The data follows this line. Copy verbatim the line with "Viewport: 960px width, 720px" and each line after it to the end.
═══ Given information ═══
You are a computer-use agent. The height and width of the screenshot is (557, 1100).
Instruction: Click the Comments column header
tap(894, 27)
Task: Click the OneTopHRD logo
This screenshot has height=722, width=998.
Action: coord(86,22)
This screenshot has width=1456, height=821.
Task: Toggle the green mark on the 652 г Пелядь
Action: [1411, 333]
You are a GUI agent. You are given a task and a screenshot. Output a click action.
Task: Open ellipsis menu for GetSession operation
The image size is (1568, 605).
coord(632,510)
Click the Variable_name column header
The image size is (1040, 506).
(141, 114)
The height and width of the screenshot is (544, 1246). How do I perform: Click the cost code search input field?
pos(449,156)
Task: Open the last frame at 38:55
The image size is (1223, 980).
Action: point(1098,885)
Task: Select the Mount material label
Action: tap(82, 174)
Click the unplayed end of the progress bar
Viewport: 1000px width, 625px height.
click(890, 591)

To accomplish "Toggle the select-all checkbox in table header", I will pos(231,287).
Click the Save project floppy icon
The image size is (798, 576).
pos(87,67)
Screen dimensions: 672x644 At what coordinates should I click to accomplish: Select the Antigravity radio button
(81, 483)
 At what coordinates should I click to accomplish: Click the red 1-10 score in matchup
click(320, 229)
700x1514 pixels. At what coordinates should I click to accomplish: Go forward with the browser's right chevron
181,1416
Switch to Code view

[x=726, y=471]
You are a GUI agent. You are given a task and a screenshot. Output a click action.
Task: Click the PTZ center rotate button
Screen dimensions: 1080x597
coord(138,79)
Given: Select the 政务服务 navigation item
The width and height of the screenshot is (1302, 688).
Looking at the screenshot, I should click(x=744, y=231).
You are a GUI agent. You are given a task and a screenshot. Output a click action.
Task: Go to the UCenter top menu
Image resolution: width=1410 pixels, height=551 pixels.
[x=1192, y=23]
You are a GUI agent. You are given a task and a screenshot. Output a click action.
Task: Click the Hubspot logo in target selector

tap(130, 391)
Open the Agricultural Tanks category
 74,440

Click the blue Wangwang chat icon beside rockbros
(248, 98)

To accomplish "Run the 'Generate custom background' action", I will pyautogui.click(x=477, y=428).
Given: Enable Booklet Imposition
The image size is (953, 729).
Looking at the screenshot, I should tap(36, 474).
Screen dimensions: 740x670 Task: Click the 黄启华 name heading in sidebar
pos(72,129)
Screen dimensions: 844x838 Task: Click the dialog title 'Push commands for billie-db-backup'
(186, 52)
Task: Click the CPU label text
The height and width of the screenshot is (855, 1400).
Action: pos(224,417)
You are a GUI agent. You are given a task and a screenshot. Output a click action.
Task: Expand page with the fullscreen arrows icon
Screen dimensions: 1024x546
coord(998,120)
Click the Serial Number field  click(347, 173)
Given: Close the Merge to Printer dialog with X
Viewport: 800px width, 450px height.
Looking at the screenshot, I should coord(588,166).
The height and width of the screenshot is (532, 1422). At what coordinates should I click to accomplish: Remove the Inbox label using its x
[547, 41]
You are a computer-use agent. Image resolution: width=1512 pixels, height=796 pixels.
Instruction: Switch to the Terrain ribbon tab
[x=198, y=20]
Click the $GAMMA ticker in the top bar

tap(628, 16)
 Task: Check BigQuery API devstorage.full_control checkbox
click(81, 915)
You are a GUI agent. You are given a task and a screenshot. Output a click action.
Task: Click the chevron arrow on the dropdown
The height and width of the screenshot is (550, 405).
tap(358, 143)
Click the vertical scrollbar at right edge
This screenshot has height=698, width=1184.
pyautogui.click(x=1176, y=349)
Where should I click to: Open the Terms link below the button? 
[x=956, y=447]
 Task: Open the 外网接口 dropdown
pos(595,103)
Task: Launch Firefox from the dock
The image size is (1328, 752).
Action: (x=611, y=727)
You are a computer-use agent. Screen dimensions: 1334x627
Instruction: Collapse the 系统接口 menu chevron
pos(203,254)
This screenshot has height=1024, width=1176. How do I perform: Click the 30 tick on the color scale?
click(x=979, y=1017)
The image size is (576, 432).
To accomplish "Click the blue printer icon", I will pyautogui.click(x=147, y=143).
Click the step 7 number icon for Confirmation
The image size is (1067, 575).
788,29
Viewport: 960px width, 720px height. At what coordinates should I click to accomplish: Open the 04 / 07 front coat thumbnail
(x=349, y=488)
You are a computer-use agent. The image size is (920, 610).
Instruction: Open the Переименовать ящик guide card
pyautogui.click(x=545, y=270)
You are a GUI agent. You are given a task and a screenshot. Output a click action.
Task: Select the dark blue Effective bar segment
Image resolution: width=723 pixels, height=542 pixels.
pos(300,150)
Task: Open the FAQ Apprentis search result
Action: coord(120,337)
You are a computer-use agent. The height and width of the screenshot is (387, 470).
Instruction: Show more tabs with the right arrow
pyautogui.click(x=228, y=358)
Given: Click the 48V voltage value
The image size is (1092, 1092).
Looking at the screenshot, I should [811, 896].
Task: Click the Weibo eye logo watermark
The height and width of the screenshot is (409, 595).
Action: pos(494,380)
═══
→ **Task response**
Viewport: 960px width, 720px height. At what coordinates should I click to accomplish: Open the 04 / 07 front coat thumbnail
(x=349, y=488)
You are a computer-use agent. The image size is (920, 610).
Instruction: Open the Переименовать ящик guide card
pyautogui.click(x=545, y=270)
You are a GUI agent. You are given a task and a screenshot. Output a click action.
Task: Select the dark blue Effective bar segment
Image resolution: width=723 pixels, height=542 pixels.
pos(300,150)
Task: Open the FAQ Apprentis search result
Action: coord(120,337)
You are a computer-use agent. The height and width of the screenshot is (387, 470).
Instruction: Show more tabs with the right arrow
pyautogui.click(x=228, y=358)
Given: Click the 48V voltage value
The image size is (1092, 1092).
Looking at the screenshot, I should [811, 896].
Task: Click the Weibo eye logo watermark
The height and width of the screenshot is (409, 595).
Action: pos(494,380)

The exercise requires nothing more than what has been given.